Micro markets are bringing the food business back, making the break room a meal destination once again. Operators claim 30 to 40 percent of micro market sales are food.

This is great news. But operators have to recognize the food business has changed more than any product segment in the last few years, even coffee. The “three kings” of change are quality, variety and convenience. That’s why automatic merchandising has a better future than ever.

In a December blog, I observed that micro markets and food trucks are the two developments meeting the consumers’ need for good meal values when and where they want them. I also noted that between these two venues, the vending industry has taken the lead with the micro markets while restaurants and entrepreneurs have done so with food trucks.

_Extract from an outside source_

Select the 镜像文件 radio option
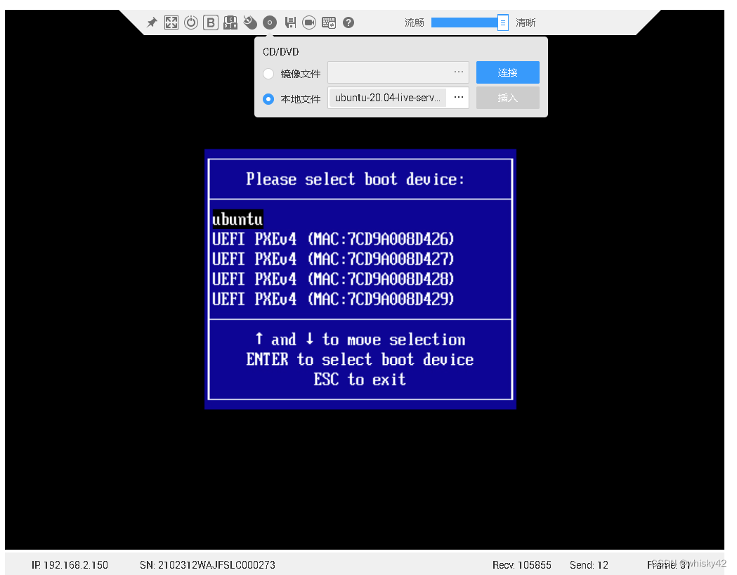 (x=268, y=73)
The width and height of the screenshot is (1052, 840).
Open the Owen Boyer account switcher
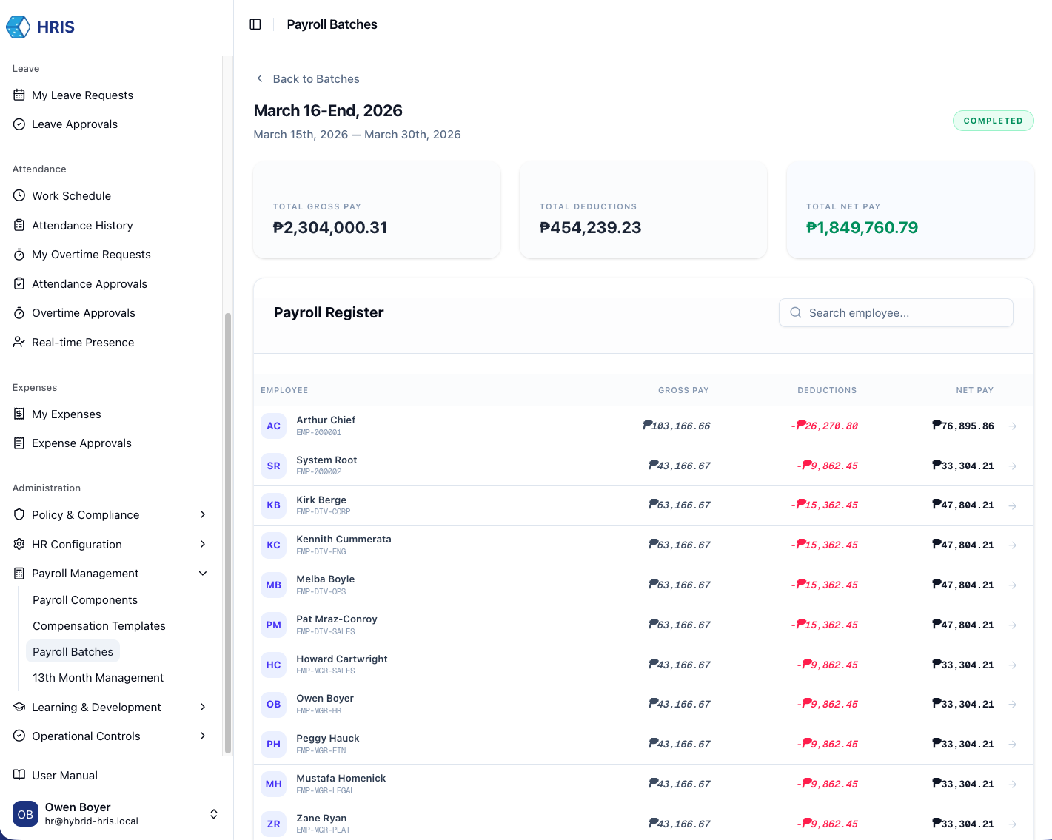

Contributing editor Allen Weintraub has noted that operators cannot succeed with micro markets if they attempt to merchandise them they way they do vending machines.

This all hit me especially hard yesterday when I came across an article in Food Management, a magazine for onsite foodservice, on what onsite foodservice players are doing to succeed with food trucks. Food trucks, being new, are succeeding and failing at a rapid rate. This article pointed out what distinguishes many of the winners.

Successful food trucks are using mobile social media to involve customers in developing their menus, and the menus are anything but standard.

The article, titled “Menus On The Move” (http://food-management.com/food-truck/menus-move)  focuses mainly on how school foodservice operations use food trucks. But the lessons apply to any convenience foodservice venue. The trucks solicit feedback from customers and respond with new and exciting offerings. Menu favorites to date include Hawaiian burgers, buttermilk biscuits, hash brown nachos, apricot chili marinated lamb tacos with mango slaw, cocoa rice treat balls with Oreo, and much more.

Read this article and the application to micro markets will hit you like a ton of bricks. Micro markets, like food trucks, give customers the chance to be involved in their own food choices. Successful micro market operators will make it happen.